In the dawn and predawn sky on March 8, 9 and 10, 2021, the old moon will be waning, appearing as a thinner crescent each day. It might serve as your guide to the three morning planets – Mercury, Jupiter and Saturn – which are also up before the sun now, in the east near the sunrise point, but buried in twilight glare. Look especially on March 8 and 9, when the lit side of the waning crescent moon will point right at this lineup of planets. Jupiter, the brightest planet, might be easiest to see. It shines between Mercury and Saturn, with Mercury at bottom and Saturn at top. You’ll need your binoculars for this one, especially if you live fairly far north on Earth’s globe.
Jupiter, the most brilliant morning planet, outshines Saturn by some 12 times and Mercury by 7 times. Although Mercury is a touch brighter than Saturn, Saturn will probably be the easier of these two worlds to see, as Saturn rises first, followed by Jupiter and then Mercury. Mercury is buried most deeply in the glare of morning twilight, but try aiming binoculars at Jupiter to glance at Mercury below Jupiter.
In the month of March, the Southern Hemisphere always has the big advantage over the Northern Hemisphere for viewing objects near the sunrise. That’s because, from the southern part of Earth’s globe, the ecliptic – or pathway of the sun, moon and planets – makes a relatively steep angle with respect to the morning horizon. Compare the chart at top (for the Northern Hemisphere) to the one below (for the Southern Hemisphere), and you’ll see what we mean.
For the Southern Hemisphere, the planets’ distance from the sun is higher in the morning sky. For the Northern Hemisphere, this same angular distance is mostly sideways along the eastern horizon at sunup. Thus, from our hemisphere, the planets stay relatively lower in the dawn sky.
Putting it another way, the planets rise sooner before sunrise at southerly latitudes, but closer to sunrise at northerly latitudes.
We give the approximate rising time for Mercury, the last planet of the three to rise, at various latitudes (assuming a level horizon):
40 degrees north latitude: Mercury rises about 1 hour (60 minutes) before the sun
Equator (0 degrees latitude): Mercury rises about 1 2/3 hours (100 minutes) before the sun
35 degrees south latitude: Mercury rises about 2 1/5 hours (132 minutes) before the sun
The contrast in the rising times of the morning planets in the Northern and Southern Hemispheres is always profound in the month of March. At sunrise, the ecliptic – roadway of the planets – intersects the horizon at its shallowest angle for the year on the spring equinox, yet at its steepest angle for the year at the autumnal equinox.
We’re close to the March 20 equinox right now. It’ll arrive on March 20, 2021, at 09:37 UTC. It’s the Northern Hemisphere’s spring equinox, so the ecliptic crosses the morning horizon at a narrow angle.
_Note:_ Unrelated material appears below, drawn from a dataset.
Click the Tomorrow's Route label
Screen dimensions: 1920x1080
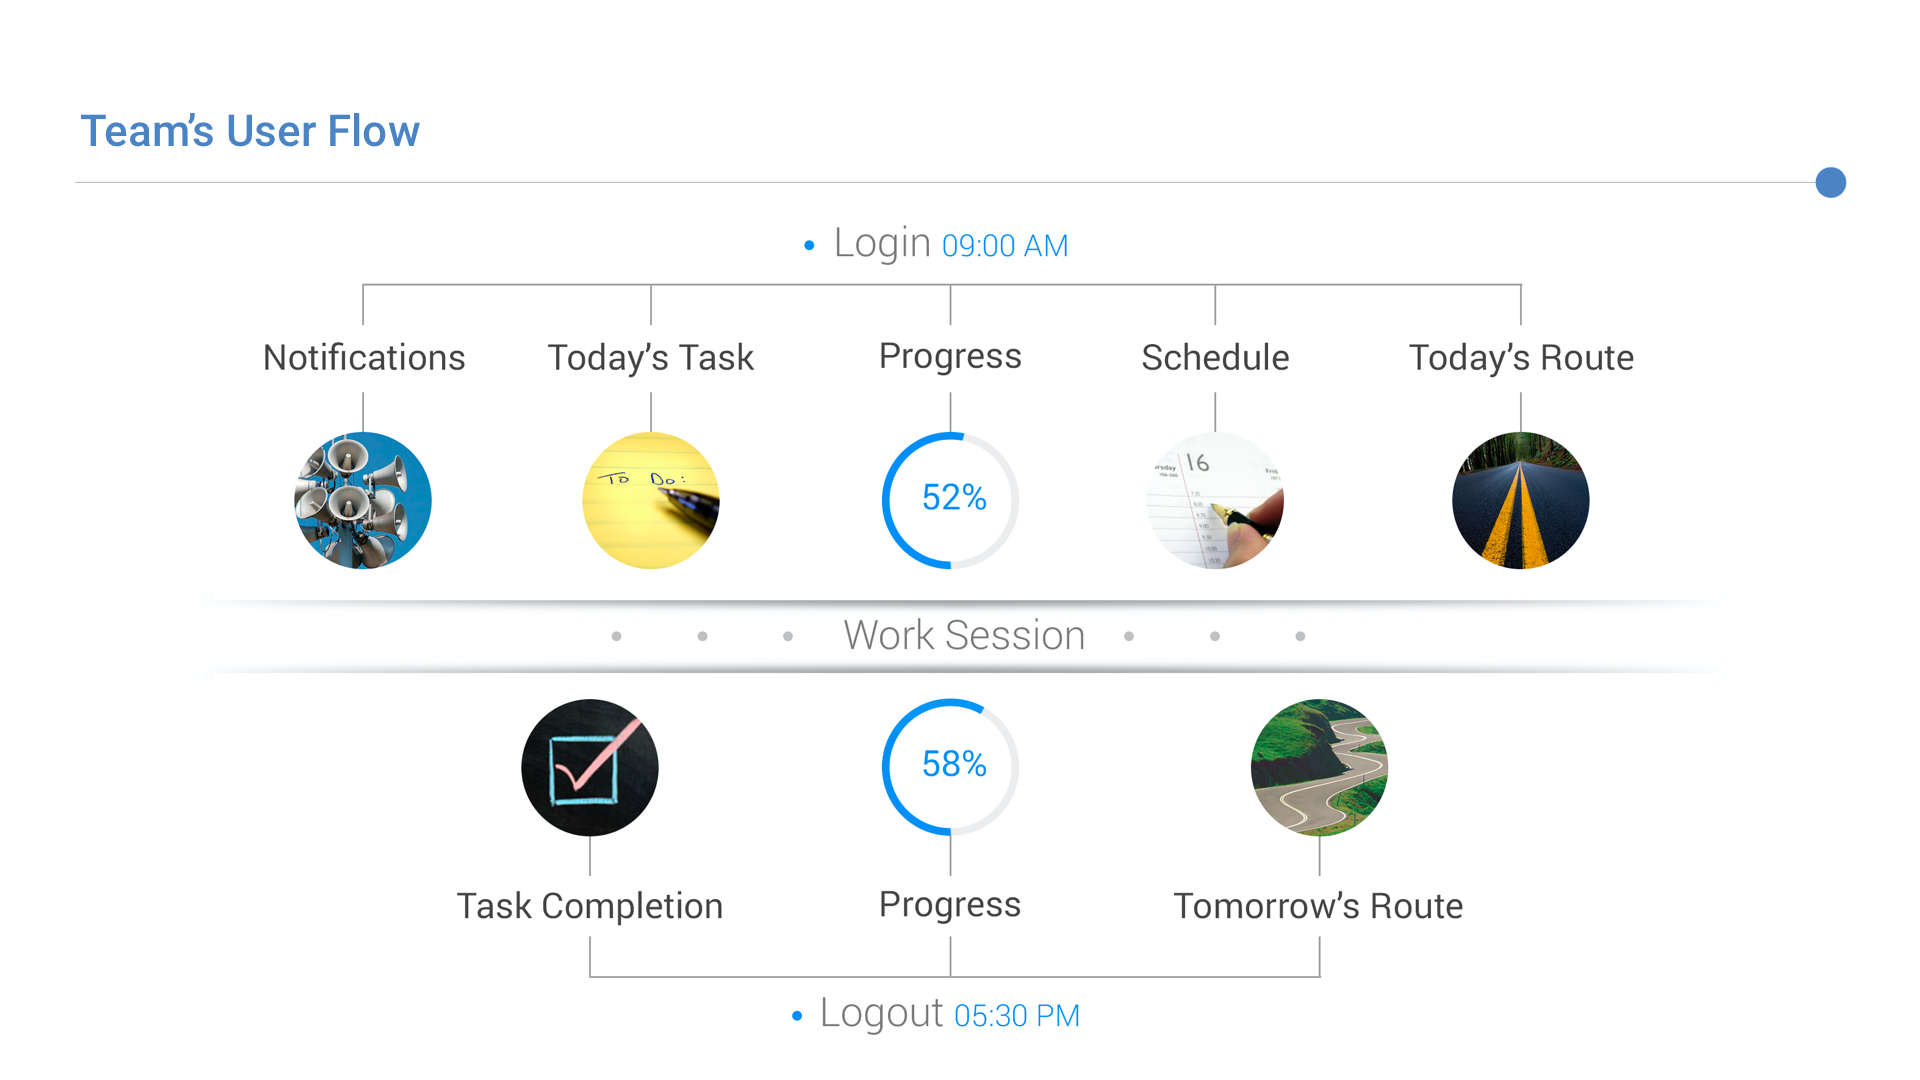pos(1318,906)
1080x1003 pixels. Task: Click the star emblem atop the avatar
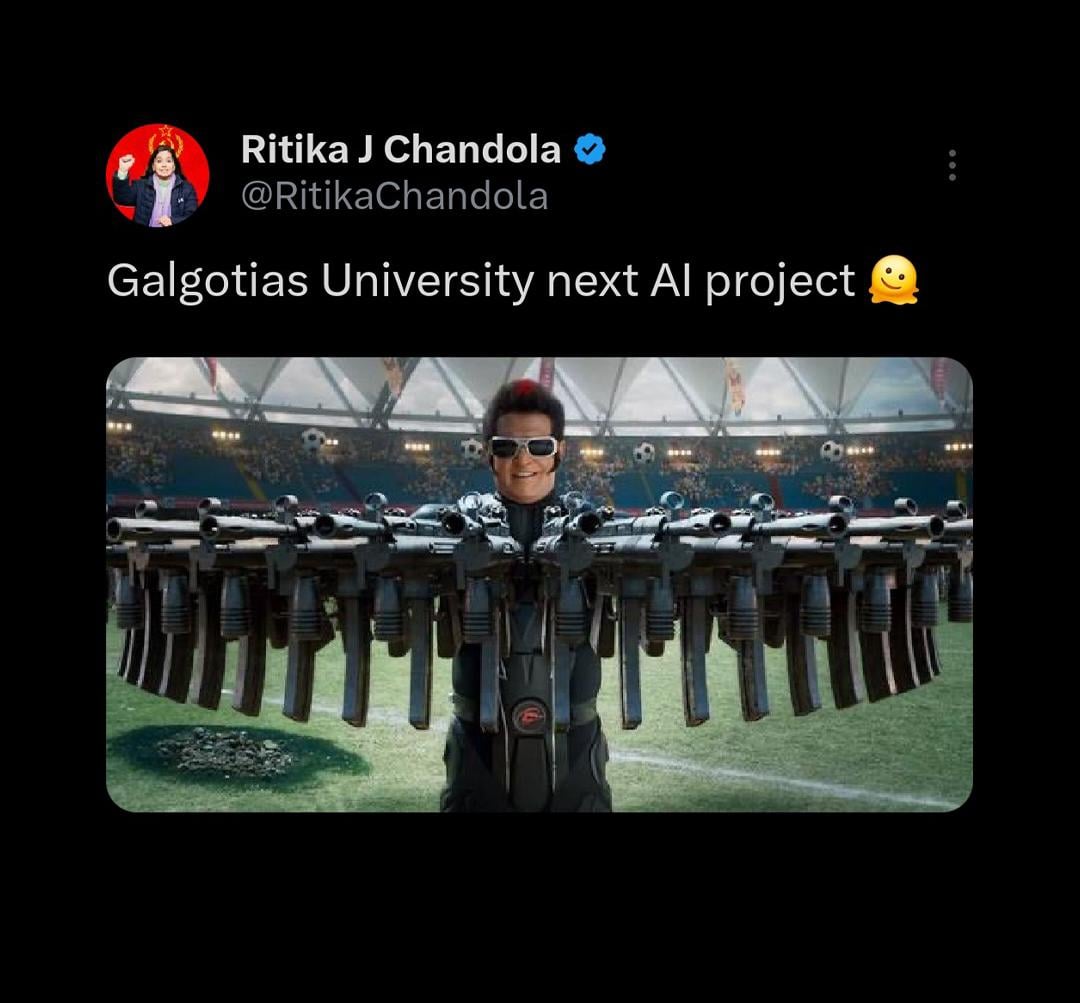pos(165,131)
It’s the Southern Hemisphere’s autumn equinox, so the ecliptic crosses the morning horizon a steep angle. Hence, the morning planets are most easily seen from southerly latitudes.
Bottom line: Using the moon as your guide to brilliant Jupiter, and Jupiter as your guide to Saturn and Mercury, you might see all three morning planets even from mid-northern latitudes on March 8, 9 and 10, 2021. But don’t forget binoculars!